Ниже мы увидим, что расхожим местом в работах армянских историков стало утверждение о том, что в царстве Арташесидов обитали одни лишь армяне. При этом дается ссылка на Страбона, писавшего, что в конце I тыс. до н.э. население всей территории Армении говорило только на армянском языке. Между тем, вопрос о том, насколько достоверно это сообщение Страбона, даже не ставится. А ведь Страбон не проводил никаких широких лингвистических исследований в Армении, да и трудно было бы ожидать этого от античного автора. Зато хорошо известно, что в те времена в городах Передней Азии всегда встречались, например, кварталы сирийцев и евреев, и нет оснований полагать, что в Армении это было не так. Да и как бы иначе арамейская письменность могла проникнуть в ту эпоху в Закавказье?

Историкам также хорошо известно, что в древности язык бюрократии и письменности иной раз существенно отличался от языка основной массы местного населения. Например, в Древневавилонском царстве, где господствовал аккадский (семитский) язык, сохранялась шумерская клинопись и бюрократия продолжала культивировать шумерский язык; в эллинистических государствах Передней Азии самым популярным письменным языком был греческий, хотя и местное население, и знать принадлежали к совершенно иным культурным традициям; в тот же период арамейский язык служил lingua franca в иранском мире и зоне иранского влияния; аналогичная картина встречалась в средневековой Европе, где господствовала латынь. И совсем уж недавно, на рубеже XVIII—XIX вв., русская аристократия предпочитала говорить на французском языке и пользоваться французской письменностью. Все такие примеры поднимают кардинальную проблему, давно ставящую в тупик профессиональных историков. Действительно, если речь идет о малоизученном древнем государстве, от которого до нас дошли лишь весьма немногочисленные письменные документы, можно ли по ним судить о языке основной массы местного населения или же речь идет лишь о языке, который отличался от общепринятого и обслуживал узкий круг бюрократии? Историки могут давать разные ответы на этот вопрос, но ответ патриотически настроенного историка хорошо предсказуем: если язык письменных документов соответствует языку его этнической группы, то он охотно припишет его основной массе населения; если же такого соответствия не обнаружится, то он отождествит этот язык с узким кругом иноземной бюрократии и противопоставит его языку местных обитателей. Мало того, не исключено, что во втором случае он не избежит соблазна изобразить героическую борьбу местных жителей с «иноземными поработителями».

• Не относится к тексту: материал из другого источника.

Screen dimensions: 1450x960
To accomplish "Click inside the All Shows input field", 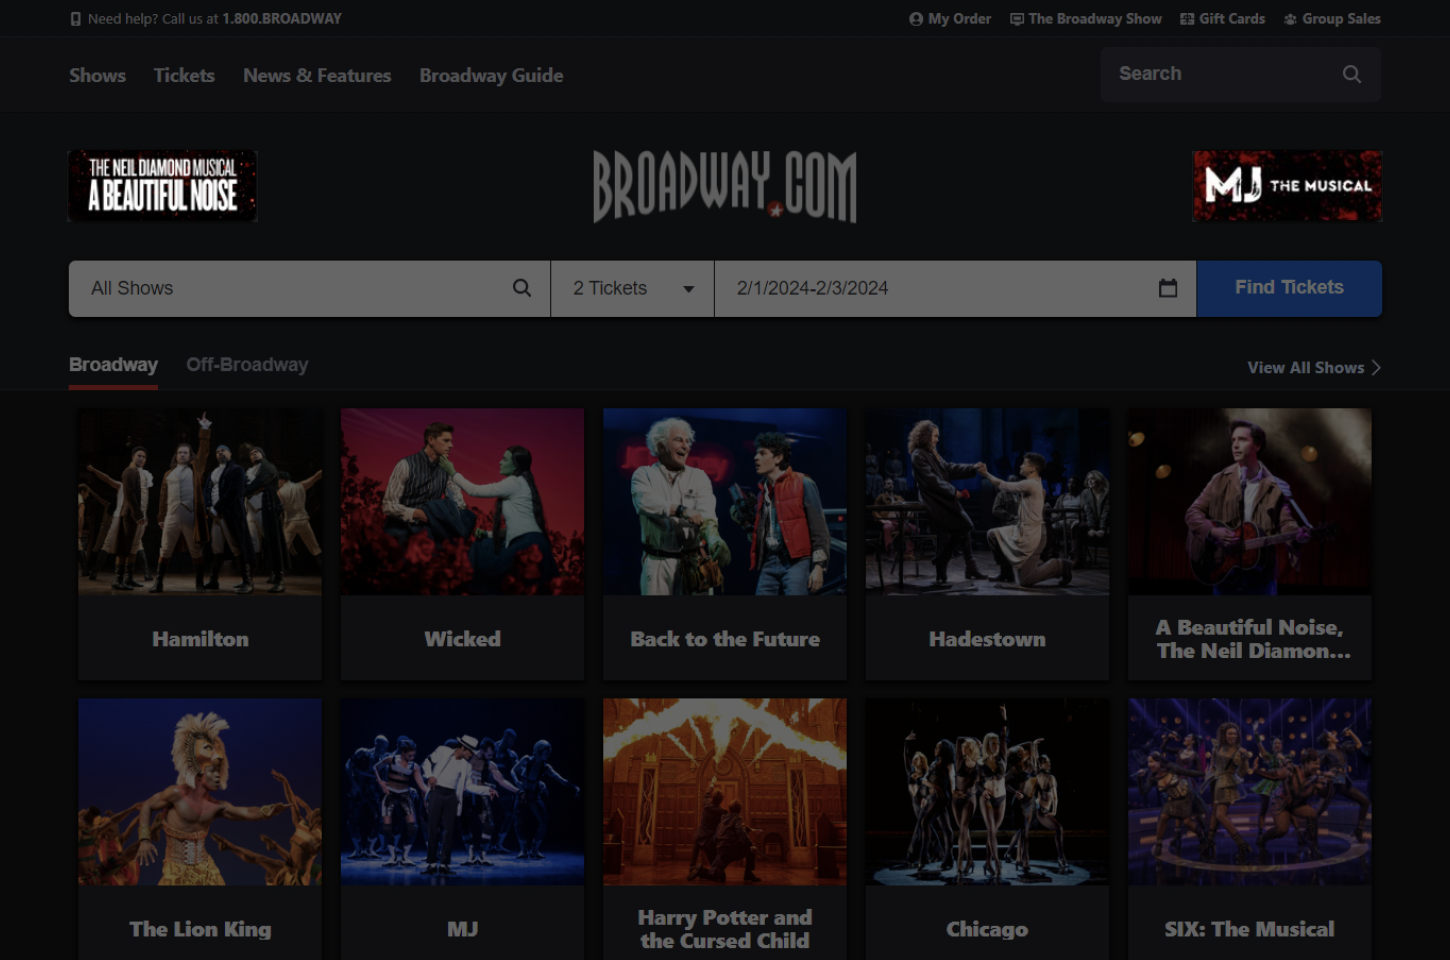I will click(x=290, y=288).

Другая проблема касается празднования знаменательных дат, которые представляются существенными для данной этнической группы и, что важно, поощряются местными властями. Ниже мы увидим, что открытие в 1950 г. археологами надписи, говорящей о сооружении на месте современного Еревана урартской крепости Эребуни в 782 г. до н.э., стало основанием для властей Армянской ССР отпраздновать 2750-летие Еревана в 1968 г. Вместе с тем, никакой прямой связи между археологическим открытием и состоявшимися позднее празднествами не было. Действительно, ведь пышный общенародный праздник организовали не археологи, а власти Армении, затратившие на это огромные средства. Почему местные власти оказались в этом заинтересованы и почему они не устроили празднества вскоре после открытия, скажем, в 1953 г. или в 1958 г., когда можно было праздновать соответственно 2735-летие или 2740-летие; почему они не отложили праздник до 2018 г., чтобы отпраздновать сразу 2800-летие? Да и какое отношение имеет столица Армении, Ереван, к урартской крепости, связь которой с армянами еще требует доказательств? Ответ на поставленные вопросы не представляет секрета для того, кто знает новейшую историю Армении. Искать его надо в событиях 1965 г., всколыхнувших, как мы увидим ниже, всю Армению и давших мощный импульс подъему армянского национализма.

[…]

Опыт показывает, что историка сдерживают не столько правила профессиональной этики, сколько жанр его произведения и особенности той аудитории, к которой он обращается. Историки чувствовали себя более свободно на страницах популярных изданий и в средствах массовой информации. Это стало особенно заметно во второй половине 1980-х гг., когда многие научные дискуссии по вопросам истории выплеснулись на страницы массовой прессы и, поддавшись эмоциям, некоторые историки добровольно поступались профессиональной этикой во имя патриотизма. Еще менее скованными профессиональной этикой чувствовали себя дилетанты — журналисты, писатели и вообще далекие от истории интеллектуалы. Именно они, не испытывая жесткого давления научной цензуры, действовали много смелее и позволяли себе весьма рискованные исторические построения, недопустимые для профессиональных историков (Ферро, 1992. С. 192; Altstadt, 1991). Именно в их интерпретации представления о прошлом доходили до широкой публики через СМИ, научно-популярную и художественную литературу. В таких изданиях исторический процесс выглядел не только упрощенно, но часто подавался под патриотическим углом зрения или даже существенно искажался в угоду этноцентризму.

[…]

Вопрос о создании единой истории Закавказья встал перед учеными не впервые. Об этом говорилось еще на Объединенной научной сессии Академий наук всех трех закавказских республик, которая проходил в Баку с 29 марта по 2 апреля 1954 г. Любопытно, что в докладе, посвященном периодизации этой истории, известный армянский ученый С.Т. Еремян сумел изящно обойти все вопросы, связанные с формированием отдельных закавказских народов (Еремян, 1957). Очевидно, он понимал остроту этих проблем и не хотел провоцировать взрывоопасную полемику. Между тем, многие участники сессии находили нужным координировать исследования по родственным проблемам и сделать подобные общие совещания регулярными. Однако за все последующие десятилетия вплоть до распада Советского Союза никакой единой «Истории Закавказья» так и не было создано.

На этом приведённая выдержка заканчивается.